Sunday, May 11, 2008

Breastfeeding in the United States: 1999-2006

In April, 2008, the National Center for Health Statistics (NCHS), a department of the Center for Disease Control and Prevention (CDC) issued a report entitled Breastfeeding in the United States: Findings from the National Health and Nutrition Examination Survey, 1999-2006. What did they find?

* The percentage of infants who were ever breastfed increased from 60% among infants who were born in 1993-1994 to 77% among infants who were born in 2005-2006.
* Breastfeeding rates increased among non-Hispanic black women from 36% to 65%
* Breastfeeding rates were significantly higher among those with higher income (74%) compared with those who had lower income (57%)
* Breastfeeding rates among mothers 30 years and older were significantly higher than those under 30
* There was no significant change in the rate of breastfeeding at 6 months of age for infants born between 1993 and 2004

Of note: for infants born in 2005-2006, the percent ever breastfed exceeded the Healthy People 2010 target of 75%.

Breastfeeding was defined as ever having been breastfed or received breast milk.
Ever breastfed was defined by the following question: “Was (your baby) ever breastfed or fed breast milk?”

My comment: It is very encouraging to learn that 77% of babies born in the United States between 2005 and 2006 were ever breastfed. However, we continue to fall short of the 50% goal of exclusive breastfeeding at 6 months. Why does this continue to be an issue?

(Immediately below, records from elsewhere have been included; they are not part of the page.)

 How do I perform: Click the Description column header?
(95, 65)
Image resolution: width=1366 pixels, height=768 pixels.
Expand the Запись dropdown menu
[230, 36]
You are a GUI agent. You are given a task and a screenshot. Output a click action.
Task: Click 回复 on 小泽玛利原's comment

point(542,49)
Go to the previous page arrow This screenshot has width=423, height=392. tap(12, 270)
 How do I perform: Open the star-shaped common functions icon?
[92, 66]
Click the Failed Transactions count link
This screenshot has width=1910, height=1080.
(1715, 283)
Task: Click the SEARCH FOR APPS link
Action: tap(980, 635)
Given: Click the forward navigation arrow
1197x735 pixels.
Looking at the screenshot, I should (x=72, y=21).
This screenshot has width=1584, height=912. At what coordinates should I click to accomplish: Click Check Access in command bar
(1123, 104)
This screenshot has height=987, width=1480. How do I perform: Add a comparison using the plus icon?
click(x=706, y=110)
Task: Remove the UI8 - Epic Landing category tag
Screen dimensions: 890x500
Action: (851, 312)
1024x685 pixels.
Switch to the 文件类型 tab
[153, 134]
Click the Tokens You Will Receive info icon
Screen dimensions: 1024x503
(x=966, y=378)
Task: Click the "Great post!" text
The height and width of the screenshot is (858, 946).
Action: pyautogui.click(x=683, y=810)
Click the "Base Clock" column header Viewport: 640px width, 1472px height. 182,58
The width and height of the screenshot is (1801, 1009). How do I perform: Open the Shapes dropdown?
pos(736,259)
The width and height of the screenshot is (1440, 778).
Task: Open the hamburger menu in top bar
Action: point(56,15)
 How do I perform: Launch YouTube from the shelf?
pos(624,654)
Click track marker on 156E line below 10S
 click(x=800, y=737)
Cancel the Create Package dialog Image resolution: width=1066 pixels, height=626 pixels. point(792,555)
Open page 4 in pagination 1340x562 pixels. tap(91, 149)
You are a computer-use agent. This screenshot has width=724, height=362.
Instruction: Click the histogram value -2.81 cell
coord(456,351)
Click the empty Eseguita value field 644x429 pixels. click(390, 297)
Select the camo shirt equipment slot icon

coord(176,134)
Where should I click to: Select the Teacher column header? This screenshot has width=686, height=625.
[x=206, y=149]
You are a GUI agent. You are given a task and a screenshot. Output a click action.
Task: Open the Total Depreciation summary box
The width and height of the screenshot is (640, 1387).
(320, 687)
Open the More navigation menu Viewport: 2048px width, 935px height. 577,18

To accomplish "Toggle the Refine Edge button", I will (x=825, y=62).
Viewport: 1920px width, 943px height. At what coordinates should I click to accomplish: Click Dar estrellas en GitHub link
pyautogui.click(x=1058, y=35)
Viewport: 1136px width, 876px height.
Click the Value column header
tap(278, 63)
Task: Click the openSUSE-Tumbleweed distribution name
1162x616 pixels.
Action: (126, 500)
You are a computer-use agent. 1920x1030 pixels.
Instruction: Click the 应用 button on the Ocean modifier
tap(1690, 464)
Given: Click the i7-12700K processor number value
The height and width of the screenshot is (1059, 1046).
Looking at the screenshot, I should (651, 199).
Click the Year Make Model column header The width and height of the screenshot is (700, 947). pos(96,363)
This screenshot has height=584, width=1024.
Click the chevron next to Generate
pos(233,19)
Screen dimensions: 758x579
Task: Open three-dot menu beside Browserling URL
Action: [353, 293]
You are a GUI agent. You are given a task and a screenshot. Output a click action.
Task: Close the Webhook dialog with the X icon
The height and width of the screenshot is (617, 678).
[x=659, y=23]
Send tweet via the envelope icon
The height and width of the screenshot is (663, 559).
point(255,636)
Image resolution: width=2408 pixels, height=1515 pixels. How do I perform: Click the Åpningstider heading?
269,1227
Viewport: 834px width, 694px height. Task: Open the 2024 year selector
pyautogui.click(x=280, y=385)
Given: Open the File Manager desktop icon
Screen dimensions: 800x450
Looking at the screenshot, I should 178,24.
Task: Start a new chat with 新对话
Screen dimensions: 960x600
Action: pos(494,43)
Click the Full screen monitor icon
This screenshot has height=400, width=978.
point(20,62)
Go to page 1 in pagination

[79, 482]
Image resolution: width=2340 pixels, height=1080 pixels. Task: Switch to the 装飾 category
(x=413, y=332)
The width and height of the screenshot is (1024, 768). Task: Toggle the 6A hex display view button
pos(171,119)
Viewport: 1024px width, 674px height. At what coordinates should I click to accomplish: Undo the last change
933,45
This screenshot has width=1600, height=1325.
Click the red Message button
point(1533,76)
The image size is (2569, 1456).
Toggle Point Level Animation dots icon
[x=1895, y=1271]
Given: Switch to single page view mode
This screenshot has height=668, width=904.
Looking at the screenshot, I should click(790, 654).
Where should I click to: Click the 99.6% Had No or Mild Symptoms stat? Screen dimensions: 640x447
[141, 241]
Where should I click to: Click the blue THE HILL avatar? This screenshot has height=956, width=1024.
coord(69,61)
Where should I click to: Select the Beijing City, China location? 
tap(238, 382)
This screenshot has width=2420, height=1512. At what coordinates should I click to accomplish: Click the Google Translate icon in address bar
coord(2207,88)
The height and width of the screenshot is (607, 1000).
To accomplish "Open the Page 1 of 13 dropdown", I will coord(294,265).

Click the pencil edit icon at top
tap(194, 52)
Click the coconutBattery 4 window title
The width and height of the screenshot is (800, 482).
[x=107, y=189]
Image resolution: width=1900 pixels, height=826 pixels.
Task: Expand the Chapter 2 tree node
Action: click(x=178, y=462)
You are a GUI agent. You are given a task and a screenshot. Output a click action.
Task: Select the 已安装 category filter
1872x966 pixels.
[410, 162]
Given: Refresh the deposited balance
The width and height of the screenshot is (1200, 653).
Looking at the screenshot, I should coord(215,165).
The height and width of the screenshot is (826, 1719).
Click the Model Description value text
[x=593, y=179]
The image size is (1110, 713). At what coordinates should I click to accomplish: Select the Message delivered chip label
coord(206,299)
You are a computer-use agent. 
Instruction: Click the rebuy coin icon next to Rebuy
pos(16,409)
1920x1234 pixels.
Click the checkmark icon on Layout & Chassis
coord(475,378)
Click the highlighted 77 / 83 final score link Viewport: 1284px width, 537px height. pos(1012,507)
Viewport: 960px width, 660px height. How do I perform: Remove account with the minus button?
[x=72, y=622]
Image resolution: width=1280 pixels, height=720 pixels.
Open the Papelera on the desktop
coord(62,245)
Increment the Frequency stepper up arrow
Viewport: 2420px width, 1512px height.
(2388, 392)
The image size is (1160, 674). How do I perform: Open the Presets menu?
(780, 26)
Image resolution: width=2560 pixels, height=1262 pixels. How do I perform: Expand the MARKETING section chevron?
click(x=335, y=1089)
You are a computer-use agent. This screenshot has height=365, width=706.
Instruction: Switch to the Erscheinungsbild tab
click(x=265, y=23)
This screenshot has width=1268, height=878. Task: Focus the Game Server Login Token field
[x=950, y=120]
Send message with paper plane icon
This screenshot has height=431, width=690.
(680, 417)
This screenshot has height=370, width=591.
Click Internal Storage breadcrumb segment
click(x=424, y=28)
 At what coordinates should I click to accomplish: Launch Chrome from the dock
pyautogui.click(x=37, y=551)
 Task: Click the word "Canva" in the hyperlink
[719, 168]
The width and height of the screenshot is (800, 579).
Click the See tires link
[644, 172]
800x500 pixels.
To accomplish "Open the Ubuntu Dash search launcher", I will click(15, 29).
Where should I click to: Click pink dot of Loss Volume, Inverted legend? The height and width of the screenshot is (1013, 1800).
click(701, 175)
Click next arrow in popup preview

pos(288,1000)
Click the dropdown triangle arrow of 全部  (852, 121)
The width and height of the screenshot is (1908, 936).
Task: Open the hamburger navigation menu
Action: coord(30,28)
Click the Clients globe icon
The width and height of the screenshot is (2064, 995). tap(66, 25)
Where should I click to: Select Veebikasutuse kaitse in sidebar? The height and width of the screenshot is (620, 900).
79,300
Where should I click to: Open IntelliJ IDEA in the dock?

Throughout most of history, breastfeeding was the norm, with only a small number of infants not breastfed for a variety of reasons. In the distant past, wealthy women had access to wet nurses, but with the industrial revolution this practice declined as wet nurses found higher-paying jobs. By the late 19th century, infant mortality from unsafe artificial feeding became an acknowledged public health problem. Public health nurses addressed this by promoting breastfeeding and home pasteurization of cows' milk.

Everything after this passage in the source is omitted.